== Record set ==

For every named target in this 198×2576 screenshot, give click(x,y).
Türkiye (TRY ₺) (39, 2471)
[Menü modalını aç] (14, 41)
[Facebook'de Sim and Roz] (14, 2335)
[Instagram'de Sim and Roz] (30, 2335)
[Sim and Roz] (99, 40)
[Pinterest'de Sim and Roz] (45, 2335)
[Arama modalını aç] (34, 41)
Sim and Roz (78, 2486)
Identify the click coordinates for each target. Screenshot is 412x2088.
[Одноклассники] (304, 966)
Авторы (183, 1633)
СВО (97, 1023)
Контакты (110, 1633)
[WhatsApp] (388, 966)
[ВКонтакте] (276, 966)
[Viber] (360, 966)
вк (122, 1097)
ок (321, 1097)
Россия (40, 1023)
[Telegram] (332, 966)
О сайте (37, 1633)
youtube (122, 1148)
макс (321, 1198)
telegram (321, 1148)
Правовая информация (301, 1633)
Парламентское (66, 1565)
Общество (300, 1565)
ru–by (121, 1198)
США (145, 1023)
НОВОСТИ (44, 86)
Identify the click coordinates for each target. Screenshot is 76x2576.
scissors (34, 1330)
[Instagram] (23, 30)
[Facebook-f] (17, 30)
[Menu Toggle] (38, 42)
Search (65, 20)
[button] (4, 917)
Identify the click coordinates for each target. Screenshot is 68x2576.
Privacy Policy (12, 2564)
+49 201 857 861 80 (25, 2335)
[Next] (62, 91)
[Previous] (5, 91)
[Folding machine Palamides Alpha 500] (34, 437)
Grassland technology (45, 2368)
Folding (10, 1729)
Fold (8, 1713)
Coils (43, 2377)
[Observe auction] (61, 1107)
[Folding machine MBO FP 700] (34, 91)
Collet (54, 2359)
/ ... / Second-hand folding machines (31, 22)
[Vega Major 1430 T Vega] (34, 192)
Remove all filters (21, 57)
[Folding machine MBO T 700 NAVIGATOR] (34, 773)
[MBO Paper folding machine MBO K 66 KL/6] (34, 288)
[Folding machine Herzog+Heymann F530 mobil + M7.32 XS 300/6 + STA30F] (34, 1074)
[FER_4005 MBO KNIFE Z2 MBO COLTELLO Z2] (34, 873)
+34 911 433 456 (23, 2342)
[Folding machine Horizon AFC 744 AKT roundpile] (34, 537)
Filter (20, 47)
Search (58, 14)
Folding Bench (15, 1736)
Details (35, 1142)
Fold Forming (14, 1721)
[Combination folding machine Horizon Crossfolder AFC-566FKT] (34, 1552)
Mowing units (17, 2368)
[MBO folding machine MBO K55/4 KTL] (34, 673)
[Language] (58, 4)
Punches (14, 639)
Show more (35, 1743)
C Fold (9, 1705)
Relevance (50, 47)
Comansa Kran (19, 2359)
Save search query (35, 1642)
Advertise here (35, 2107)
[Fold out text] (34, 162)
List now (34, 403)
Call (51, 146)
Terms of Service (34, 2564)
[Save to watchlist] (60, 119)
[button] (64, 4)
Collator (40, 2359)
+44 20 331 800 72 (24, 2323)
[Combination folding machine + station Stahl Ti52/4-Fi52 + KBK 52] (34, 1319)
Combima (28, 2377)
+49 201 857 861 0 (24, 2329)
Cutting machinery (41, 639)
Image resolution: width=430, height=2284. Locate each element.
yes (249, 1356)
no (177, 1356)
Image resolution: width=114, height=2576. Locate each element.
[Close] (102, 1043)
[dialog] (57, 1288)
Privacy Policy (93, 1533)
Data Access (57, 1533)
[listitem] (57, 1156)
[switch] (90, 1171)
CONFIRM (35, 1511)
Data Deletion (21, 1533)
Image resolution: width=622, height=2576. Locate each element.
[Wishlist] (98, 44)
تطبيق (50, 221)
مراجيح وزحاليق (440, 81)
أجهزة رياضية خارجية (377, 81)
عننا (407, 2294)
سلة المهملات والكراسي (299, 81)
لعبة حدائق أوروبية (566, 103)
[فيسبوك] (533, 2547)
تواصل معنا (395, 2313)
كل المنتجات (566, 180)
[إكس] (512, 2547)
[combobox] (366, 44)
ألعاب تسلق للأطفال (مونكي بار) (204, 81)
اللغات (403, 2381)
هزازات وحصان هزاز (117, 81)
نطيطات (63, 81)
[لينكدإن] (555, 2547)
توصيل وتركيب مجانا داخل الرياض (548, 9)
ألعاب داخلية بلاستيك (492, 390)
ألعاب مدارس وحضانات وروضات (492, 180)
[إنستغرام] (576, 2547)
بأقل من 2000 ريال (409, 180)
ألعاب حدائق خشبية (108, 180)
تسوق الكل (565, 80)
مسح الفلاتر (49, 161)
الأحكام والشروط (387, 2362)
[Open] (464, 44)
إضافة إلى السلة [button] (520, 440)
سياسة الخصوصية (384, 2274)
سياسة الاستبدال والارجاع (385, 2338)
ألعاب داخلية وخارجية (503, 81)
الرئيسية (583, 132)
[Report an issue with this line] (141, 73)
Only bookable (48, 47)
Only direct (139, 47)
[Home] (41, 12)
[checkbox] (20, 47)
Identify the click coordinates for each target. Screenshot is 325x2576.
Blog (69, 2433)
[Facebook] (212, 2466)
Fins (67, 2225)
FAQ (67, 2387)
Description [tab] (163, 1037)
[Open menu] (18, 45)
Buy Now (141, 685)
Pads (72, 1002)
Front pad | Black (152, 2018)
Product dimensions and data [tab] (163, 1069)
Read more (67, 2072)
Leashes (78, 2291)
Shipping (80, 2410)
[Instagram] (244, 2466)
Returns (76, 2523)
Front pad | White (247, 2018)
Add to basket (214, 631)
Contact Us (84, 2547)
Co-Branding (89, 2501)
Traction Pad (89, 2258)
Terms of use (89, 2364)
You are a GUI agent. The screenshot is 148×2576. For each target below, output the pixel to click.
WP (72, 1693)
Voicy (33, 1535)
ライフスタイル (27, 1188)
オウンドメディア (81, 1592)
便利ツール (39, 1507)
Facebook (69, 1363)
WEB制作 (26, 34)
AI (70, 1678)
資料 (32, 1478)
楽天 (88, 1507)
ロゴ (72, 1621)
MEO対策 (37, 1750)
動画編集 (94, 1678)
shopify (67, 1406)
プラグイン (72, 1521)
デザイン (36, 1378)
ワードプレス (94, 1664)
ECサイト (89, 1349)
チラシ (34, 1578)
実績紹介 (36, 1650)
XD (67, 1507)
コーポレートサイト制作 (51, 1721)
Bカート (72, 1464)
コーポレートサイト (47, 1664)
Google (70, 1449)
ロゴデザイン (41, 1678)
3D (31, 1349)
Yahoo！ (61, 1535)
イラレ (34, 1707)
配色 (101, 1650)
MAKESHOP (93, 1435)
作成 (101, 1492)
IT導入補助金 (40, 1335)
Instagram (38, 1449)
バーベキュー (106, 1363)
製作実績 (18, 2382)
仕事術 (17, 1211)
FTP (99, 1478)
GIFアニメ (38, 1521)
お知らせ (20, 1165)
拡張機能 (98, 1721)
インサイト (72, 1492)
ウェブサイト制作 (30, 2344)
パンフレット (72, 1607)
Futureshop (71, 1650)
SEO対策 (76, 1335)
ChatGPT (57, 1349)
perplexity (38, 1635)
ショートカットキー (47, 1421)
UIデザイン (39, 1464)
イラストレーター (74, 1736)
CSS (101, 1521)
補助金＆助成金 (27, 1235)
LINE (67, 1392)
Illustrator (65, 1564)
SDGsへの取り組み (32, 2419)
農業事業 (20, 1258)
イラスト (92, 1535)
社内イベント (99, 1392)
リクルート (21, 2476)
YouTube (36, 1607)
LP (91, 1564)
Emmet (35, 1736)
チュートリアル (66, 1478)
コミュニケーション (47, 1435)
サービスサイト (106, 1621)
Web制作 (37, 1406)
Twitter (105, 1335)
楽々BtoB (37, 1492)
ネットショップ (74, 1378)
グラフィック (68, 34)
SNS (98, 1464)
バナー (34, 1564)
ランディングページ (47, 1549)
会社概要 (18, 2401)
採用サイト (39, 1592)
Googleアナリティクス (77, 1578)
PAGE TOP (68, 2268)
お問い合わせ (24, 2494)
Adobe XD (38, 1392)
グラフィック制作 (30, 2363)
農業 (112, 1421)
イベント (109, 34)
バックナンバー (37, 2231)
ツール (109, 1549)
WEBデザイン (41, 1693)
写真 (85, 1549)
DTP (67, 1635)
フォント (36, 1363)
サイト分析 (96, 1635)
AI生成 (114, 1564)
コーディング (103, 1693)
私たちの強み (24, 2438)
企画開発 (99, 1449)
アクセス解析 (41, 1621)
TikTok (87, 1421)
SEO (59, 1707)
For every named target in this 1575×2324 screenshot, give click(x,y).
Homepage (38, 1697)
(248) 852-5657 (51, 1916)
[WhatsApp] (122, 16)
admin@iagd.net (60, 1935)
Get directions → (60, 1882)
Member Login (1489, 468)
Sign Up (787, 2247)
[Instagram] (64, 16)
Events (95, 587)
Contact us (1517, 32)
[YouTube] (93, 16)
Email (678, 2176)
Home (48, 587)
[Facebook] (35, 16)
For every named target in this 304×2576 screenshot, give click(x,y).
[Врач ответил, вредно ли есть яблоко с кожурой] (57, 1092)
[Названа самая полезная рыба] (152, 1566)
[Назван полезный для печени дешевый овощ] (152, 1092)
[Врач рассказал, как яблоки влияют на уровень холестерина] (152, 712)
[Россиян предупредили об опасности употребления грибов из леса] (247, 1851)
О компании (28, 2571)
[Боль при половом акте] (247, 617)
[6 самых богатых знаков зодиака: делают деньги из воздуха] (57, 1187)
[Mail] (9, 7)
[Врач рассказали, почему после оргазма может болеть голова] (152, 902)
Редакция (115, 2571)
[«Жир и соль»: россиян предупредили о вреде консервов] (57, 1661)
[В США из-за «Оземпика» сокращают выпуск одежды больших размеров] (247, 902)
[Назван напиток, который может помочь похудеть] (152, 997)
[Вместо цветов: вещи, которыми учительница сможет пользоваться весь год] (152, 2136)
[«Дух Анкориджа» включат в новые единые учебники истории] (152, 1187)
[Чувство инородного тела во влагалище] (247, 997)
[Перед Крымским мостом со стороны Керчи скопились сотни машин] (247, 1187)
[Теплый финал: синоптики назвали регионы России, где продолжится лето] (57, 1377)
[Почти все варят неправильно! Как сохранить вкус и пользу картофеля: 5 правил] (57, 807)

===

__Task brief__: Using the data above, reproduce exactly the lines from the line that contains "WEB制作 (26, 34)" through the line that contains "コーポレートサイト (47, 1664)", including both.

__Task output__:
WEB制作 (26, 34)
AI (70, 1678)
資料 (32, 1478)
楽天 (88, 1507)
ロゴ (72, 1621)
MEO対策 (37, 1750)
動画編集 (94, 1678)
shopify (67, 1406)
プラグイン (72, 1521)
デザイン (36, 1378)
ワードプレス (94, 1664)
ECサイト (89, 1349)
チラシ (34, 1578)
実績紹介 (36, 1650)
XD (67, 1507)
コーポレートサイト制作 (51, 1721)
Bカート (72, 1464)
コーポレートサイト (47, 1664)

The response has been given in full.